Dava, kasko sigorta sözleşmesine dayanılarak, sigortalı tarafından, davalı sigorta şirketi aleyhine açılan alacak istemine ilişkindir.
6102 sayılı TTK’nun 1453 maddesi uyarınca, malı rehin alan kimse o mal üzerindeki menfaatini kendi adına sigorta ettirebileceği gibi, aynı Yasanın 1454.maddesi hükmü gereğince bir başkasının da rehin konusu malı rehin alan hesabına ve onun lehine sigorta ettirmesi mümkündür. Böyle bir durumda, sigortalı durumda olan rehin hakkı sahibi olduğundan, sigorta şirketinden tazminat talep etme hakkının da öncelikle ona ait olması gerekir. Sigorta ettiren, ancak sigortalı malın dain ve mürtehini olan ve lehine sigorta edilenin açık muvafakatını almak suretiyle sigortadan, şayet kendi menfaati de zedelendiği taktirde, tazminat istemek hakkına sahip olur.Taraf (husumet) ehliyeti, dava şartlarından olup, yargılamanın her aşamasında re’sen gözetilecek hususlardandır.

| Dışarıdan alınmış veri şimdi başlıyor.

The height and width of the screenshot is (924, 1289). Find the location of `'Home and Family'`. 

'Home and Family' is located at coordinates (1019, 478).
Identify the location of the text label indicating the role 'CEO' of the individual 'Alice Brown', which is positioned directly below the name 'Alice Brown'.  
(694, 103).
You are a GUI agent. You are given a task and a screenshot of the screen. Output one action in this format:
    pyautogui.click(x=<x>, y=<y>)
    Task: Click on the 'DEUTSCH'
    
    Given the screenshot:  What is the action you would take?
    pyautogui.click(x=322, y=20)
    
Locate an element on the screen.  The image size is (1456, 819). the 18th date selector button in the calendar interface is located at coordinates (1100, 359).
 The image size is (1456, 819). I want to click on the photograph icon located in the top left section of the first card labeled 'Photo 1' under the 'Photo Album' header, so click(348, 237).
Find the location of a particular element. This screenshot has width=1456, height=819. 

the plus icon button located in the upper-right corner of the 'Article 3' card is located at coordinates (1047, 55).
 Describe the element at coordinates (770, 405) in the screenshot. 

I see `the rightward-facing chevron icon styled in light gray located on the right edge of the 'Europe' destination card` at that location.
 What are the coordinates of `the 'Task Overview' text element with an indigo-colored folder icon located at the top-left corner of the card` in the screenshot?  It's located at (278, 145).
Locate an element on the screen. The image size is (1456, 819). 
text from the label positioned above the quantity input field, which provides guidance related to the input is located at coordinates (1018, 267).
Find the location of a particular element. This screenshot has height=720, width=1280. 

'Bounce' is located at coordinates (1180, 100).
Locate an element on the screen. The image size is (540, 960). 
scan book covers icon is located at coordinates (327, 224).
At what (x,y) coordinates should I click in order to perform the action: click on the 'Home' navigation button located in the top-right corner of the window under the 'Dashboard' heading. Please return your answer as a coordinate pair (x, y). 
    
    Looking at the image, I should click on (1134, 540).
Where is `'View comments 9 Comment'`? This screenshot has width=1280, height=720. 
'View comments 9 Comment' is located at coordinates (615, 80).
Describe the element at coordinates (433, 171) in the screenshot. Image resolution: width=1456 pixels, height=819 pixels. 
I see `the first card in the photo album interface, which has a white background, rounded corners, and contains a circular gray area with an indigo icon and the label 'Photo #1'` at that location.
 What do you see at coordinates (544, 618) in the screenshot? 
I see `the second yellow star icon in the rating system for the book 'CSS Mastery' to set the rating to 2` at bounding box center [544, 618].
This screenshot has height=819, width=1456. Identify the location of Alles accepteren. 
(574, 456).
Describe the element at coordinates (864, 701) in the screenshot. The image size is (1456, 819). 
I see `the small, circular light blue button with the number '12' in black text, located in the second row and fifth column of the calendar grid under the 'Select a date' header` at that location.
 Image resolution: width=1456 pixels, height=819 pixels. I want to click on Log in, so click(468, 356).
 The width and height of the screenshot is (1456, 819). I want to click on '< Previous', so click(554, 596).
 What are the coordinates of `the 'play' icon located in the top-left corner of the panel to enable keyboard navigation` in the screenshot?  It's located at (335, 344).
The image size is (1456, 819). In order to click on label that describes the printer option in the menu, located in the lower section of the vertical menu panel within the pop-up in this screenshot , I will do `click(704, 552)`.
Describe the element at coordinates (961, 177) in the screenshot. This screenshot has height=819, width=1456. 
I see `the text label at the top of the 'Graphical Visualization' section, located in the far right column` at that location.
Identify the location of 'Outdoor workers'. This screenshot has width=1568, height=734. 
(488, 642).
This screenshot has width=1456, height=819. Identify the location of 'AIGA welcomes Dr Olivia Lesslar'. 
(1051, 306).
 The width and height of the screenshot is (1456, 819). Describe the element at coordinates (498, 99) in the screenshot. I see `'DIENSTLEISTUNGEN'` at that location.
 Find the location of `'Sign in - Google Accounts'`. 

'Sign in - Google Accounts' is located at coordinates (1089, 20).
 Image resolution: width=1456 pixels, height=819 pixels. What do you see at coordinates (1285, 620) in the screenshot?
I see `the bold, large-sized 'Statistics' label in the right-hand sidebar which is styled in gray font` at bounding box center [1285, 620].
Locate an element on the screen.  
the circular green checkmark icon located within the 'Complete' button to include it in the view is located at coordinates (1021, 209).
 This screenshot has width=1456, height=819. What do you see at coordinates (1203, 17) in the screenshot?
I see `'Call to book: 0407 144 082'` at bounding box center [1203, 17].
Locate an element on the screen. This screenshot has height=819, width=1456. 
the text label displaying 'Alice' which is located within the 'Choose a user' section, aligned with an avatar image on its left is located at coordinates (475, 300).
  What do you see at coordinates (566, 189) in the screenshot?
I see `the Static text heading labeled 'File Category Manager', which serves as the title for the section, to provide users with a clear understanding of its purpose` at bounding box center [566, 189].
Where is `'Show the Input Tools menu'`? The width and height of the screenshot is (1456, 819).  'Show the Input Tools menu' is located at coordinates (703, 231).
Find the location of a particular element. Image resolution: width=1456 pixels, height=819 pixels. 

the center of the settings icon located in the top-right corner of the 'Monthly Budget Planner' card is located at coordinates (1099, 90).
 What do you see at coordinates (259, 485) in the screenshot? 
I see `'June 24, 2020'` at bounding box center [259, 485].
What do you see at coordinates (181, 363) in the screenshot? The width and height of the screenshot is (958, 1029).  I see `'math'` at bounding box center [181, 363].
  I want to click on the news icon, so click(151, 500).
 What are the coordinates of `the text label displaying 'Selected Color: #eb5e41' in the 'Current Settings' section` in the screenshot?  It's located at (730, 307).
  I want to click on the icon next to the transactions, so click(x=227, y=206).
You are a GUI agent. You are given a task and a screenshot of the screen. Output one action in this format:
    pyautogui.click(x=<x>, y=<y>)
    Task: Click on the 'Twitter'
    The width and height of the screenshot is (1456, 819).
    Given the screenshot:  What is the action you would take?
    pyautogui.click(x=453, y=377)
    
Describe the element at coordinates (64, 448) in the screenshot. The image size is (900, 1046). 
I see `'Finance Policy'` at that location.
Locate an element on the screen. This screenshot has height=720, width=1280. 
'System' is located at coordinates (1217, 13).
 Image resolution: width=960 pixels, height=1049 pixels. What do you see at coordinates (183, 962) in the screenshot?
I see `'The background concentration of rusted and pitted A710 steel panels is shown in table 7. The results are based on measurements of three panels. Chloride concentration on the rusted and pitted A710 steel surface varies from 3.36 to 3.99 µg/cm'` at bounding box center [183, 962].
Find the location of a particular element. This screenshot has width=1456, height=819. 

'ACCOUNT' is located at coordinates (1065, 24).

Somut olayda, yargılama aşamasında, sigortalı araç üzerinde rehin hakkı sahibi olan Koç Fiat Kredi Tüketici Finansmanı A.Ş., 28.10.2013 tarihli yazısı ile “rehin hakkına halel gelmemek üzere” davaya muvafakat edildiğini bildirmiştir. Şarta bağlı muvafakatin geçerli olduğu kabul edilemez.
Bu durumda mahkemece, dain ve mürtehin sıfatı bulunan dava dışı Koç Fiat Kredi Tüketici Finansmanı A.Ş.’nin açık ve şartsız muvafakatı olmadığından davanın aktif husumet ehliyeti yokluğundan reddine karar verilmesi gerekirken, yazılı olduğu biçimde işin esasına girilerek hüküm kurulması doğru görülmemiştir.
SONUÇ: Yukarıda açıklanan nedenlerle davacı vekilinin temyizi tirazının kabulü ile hükmün BOZULMASINA, bozma sebebine ve şekline göre davacı vekilinin sair temyiz itirazlarının incelenmesine şimdilik yer olmadığına, peşin alınan harcın istek halinde temyiz eden davacıya geri verilmesine 11.12.2014 gününde Üye E.S.Baydar’ın karşı oyu ve oyçokluğuyla karar verildi.

– KARŞI OY –

Somut uyuşmazlıkta, davacının sigorta ettireni, davalının da kasko sigortacısı olduğu aracın çalınması nedeniyle 35.000 TL tazminatın davalıdan tahsili istemi ile yapılan genel haciz yolu ile icra takibine davalının vaki itirazının iptaline karar verilmesi istemiyle dava açılmış,
Davalı davanın reddini savunmuş,
Yargılama sonucunda mahkemece davanın reddine karar verilmiş,
Kararın yasal sürede davacı vekilince temyizi üzerine sayın çoğunluk görüşü doğrultusunda “….1-dain ve mürtehin sıfatı bulunan Koç Fiat Kredi Tüketici Finansmanı A.Ş’nin davaya muvafakatının kayıtsız ve şartsız olmadığından davanın aktif husumet ehliyeti yokluğundan reddine karar verilmesi gerektiği” gerekçesiyle yerel mahkeme kararı bozulmuştur.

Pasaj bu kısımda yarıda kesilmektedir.